**** THE DATA ****
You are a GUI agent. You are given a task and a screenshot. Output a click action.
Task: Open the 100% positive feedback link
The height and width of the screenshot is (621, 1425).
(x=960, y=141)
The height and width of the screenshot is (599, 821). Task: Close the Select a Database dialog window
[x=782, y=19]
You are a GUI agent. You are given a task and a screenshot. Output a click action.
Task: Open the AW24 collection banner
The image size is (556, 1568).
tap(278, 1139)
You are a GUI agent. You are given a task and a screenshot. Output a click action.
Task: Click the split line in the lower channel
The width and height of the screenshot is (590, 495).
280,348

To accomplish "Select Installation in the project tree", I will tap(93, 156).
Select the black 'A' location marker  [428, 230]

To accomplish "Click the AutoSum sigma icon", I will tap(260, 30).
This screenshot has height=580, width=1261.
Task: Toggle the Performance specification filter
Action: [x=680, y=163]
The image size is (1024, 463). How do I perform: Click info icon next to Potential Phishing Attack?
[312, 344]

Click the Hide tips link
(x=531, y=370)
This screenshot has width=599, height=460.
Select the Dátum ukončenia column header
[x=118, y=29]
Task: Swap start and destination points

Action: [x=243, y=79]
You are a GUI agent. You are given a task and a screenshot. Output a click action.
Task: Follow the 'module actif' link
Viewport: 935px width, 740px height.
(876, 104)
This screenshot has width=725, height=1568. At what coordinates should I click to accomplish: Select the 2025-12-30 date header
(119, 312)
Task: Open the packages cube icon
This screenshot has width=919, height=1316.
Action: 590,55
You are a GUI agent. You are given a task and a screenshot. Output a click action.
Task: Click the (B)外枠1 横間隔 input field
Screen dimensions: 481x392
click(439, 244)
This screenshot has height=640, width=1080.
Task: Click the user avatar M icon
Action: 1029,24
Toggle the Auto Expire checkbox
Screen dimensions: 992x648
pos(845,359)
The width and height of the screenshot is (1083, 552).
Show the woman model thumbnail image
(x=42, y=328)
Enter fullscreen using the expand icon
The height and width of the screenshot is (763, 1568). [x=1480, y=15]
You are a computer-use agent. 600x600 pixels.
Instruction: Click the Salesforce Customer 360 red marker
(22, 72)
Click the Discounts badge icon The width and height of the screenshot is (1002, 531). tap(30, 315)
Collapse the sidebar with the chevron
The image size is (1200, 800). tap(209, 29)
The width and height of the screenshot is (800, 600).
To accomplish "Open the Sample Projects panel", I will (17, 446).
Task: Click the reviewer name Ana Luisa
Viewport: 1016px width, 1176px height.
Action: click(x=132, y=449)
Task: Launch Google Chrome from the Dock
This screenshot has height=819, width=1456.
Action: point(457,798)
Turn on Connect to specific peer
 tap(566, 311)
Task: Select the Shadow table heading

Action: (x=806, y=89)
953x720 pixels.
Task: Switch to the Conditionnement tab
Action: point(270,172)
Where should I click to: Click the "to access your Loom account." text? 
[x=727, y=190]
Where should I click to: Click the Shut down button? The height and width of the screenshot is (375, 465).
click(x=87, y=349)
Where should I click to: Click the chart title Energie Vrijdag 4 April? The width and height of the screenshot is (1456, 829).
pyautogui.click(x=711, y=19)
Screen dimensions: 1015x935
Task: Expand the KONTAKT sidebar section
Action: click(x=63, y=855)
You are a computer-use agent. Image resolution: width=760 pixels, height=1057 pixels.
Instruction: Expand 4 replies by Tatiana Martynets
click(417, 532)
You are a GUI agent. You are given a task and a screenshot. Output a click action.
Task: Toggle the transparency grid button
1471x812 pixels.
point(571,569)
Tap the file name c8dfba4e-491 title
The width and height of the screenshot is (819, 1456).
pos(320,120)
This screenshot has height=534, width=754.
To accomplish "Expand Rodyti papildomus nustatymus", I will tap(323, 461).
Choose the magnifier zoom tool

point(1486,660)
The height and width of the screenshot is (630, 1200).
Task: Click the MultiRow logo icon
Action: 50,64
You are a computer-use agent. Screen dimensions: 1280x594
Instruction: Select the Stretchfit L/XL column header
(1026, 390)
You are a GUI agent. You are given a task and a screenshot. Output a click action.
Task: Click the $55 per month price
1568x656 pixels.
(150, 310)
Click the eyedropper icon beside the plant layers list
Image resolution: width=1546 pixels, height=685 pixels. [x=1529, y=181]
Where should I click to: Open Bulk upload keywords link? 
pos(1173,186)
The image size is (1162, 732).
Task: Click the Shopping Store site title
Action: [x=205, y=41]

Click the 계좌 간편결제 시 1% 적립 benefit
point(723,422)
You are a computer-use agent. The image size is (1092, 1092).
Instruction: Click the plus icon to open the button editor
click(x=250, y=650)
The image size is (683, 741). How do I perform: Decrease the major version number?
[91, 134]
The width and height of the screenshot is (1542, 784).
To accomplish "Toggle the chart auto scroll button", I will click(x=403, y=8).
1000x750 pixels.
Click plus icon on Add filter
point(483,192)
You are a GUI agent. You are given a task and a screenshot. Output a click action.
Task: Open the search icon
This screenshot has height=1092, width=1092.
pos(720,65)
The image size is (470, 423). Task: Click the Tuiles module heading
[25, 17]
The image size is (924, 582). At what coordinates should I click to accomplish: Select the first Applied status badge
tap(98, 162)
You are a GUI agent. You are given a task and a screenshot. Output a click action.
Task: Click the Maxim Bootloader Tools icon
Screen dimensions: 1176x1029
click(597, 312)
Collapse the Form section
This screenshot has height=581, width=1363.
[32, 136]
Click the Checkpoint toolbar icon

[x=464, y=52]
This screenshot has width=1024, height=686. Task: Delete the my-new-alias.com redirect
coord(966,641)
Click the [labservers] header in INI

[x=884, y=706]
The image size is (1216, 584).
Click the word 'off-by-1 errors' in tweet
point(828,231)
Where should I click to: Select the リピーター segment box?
****
YOUR ASSIGNMENT: Set down the data above once more so that nothing differs from the original.

ANSWER TO THIS TASK:
You are a GUI agent. You are given a task and a screenshot. Output a click action.
Task: Open the 100% positive feedback link
The height and width of the screenshot is (621, 1425).
(x=960, y=141)
The height and width of the screenshot is (599, 821). Task: Close the Select a Database dialog window
[x=782, y=19]
You are a GUI agent. You are given a task and a screenshot. Output a click action.
Task: Open the AW24 collection banner
The image size is (556, 1568).
tap(278, 1139)
You are a GUI agent. You are given a task and a screenshot. Output a click action.
Task: Click the split line in the lower channel
The width and height of the screenshot is (590, 495).
280,348

To accomplish "Select Installation in the project tree", I will tap(93, 156).
Select the black 'A' location marker  [428, 230]

To accomplish "Click the AutoSum sigma icon", I will tap(260, 30).
This screenshot has height=580, width=1261.
Task: Toggle the Performance specification filter
Action: [x=680, y=163]
The image size is (1024, 463). How do I perform: Click info icon next to Potential Phishing Attack?
[312, 344]

Click the Hide tips link
(x=531, y=370)
This screenshot has width=599, height=460.
Select the Dátum ukončenia column header
[x=118, y=29]
Task: Swap start and destination points

Action: [x=243, y=79]
You are a GUI agent. You are given a task and a screenshot. Output a click action.
Task: Follow the 'module actif' link
Viewport: 935px width, 740px height.
(876, 104)
This screenshot has width=725, height=1568. At what coordinates should I click to accomplish: Select the 2025-12-30 date header
(119, 312)
Task: Open the packages cube icon
This screenshot has width=919, height=1316.
Action: 590,55
You are a GUI agent. You are given a task and a screenshot. Output a click action.
Task: Click the (B)外枠1 横間隔 input field
Screen dimensions: 481x392
click(439, 244)
This screenshot has height=640, width=1080.
Task: Click the user avatar M icon
Action: 1029,24
Toggle the Auto Expire checkbox
Screen dimensions: 992x648
pos(845,359)
The width and height of the screenshot is (1083, 552).
Show the woman model thumbnail image
(x=42, y=328)
Enter fullscreen using the expand icon
The height and width of the screenshot is (763, 1568). [x=1480, y=15]
You are a computer-use agent. 600x600 pixels.
Instruction: Click the Salesforce Customer 360 red marker
(22, 72)
Click the Discounts badge icon The width and height of the screenshot is (1002, 531). tap(30, 315)
Collapse the sidebar with the chevron
The image size is (1200, 800). tap(209, 29)
The width and height of the screenshot is (800, 600).
To accomplish "Open the Sample Projects panel", I will (17, 446).
Task: Click the reviewer name Ana Luisa
Viewport: 1016px width, 1176px height.
Action: click(x=132, y=449)
Task: Launch Google Chrome from the Dock
This screenshot has height=819, width=1456.
Action: point(457,798)
Turn on Connect to specific peer
 tap(566, 311)
Task: Select the Shadow table heading

Action: (x=806, y=89)
953x720 pixels.
Task: Switch to the Conditionnement tab
Action: point(270,172)
Where should I click to: Click the "to access your Loom account." text? 
[x=727, y=190]
Where should I click to: Click the Shut down button? The height and width of the screenshot is (375, 465).
click(x=87, y=349)
Where should I click to: Click the chart title Energie Vrijdag 4 April? The width and height of the screenshot is (1456, 829).
pyautogui.click(x=711, y=19)
Screen dimensions: 1015x935
Task: Expand the KONTAKT sidebar section
Action: click(x=63, y=855)
You are a computer-use agent. Image resolution: width=760 pixels, height=1057 pixels.
Instruction: Expand 4 replies by Tatiana Martynets
click(417, 532)
You are a GUI agent. You are given a task and a screenshot. Output a click action.
Task: Toggle the transparency grid button
1471x812 pixels.
point(571,569)
Tap the file name c8dfba4e-491 title
The width and height of the screenshot is (819, 1456).
pos(320,120)
This screenshot has height=534, width=754.
To accomplish "Expand Rodyti papildomus nustatymus", I will tap(323, 461).
Choose the magnifier zoom tool

point(1486,660)
The height and width of the screenshot is (630, 1200).
Task: Click the MultiRow logo icon
Action: 50,64
You are a computer-use agent. Screen dimensions: 1280x594
Instruction: Select the Stretchfit L/XL column header
(1026, 390)
You are a GUI agent. You are given a task and a screenshot. Output a click action.
Task: Click the $55 per month price
1568x656 pixels.
(150, 310)
Click the eyedropper icon beside the plant layers list
Image resolution: width=1546 pixels, height=685 pixels. [x=1529, y=181]
Where should I click to: Open Bulk upload keywords link? 
pos(1173,186)
The image size is (1162, 732).
Task: Click the Shopping Store site title
Action: [x=205, y=41]

Click the 계좌 간편결제 시 1% 적립 benefit
point(723,422)
You are a computer-use agent. The image size is (1092, 1092).
Instruction: Click the plus icon to open the button editor
click(x=250, y=650)
The image size is (683, 741). How do I perform: Decrease the major version number?
[91, 134]
The width and height of the screenshot is (1542, 784).
To accomplish "Toggle the chart auto scroll button", I will click(x=403, y=8).
1000x750 pixels.
Click plus icon on Add filter
point(483,192)
You are a GUI agent. You are given a task and a screenshot. Output a click action.
Task: Open the search icon
This screenshot has height=1092, width=1092.
pos(720,65)
The image size is (470, 423). Task: Click the Tuiles module heading
[25, 17]
The image size is (924, 582). At what coordinates should I click to accomplish: Select the first Applied status badge
tap(98, 162)
You are a GUI agent. You are given a task and a screenshot. Output a click action.
Task: Click the Maxim Bootloader Tools icon
Screen dimensions: 1176x1029
click(597, 312)
Collapse the Form section
This screenshot has height=581, width=1363.
[32, 136]
Click the Checkpoint toolbar icon

[x=464, y=52]
This screenshot has width=1024, height=686. Task: Delete the my-new-alias.com redirect
coord(966,641)
Click the [labservers] header in INI

[x=884, y=706]
The image size is (1216, 584).
Click the word 'off-by-1 errors' in tweet
point(828,231)
Where should I click to: Select the リピーター segment box?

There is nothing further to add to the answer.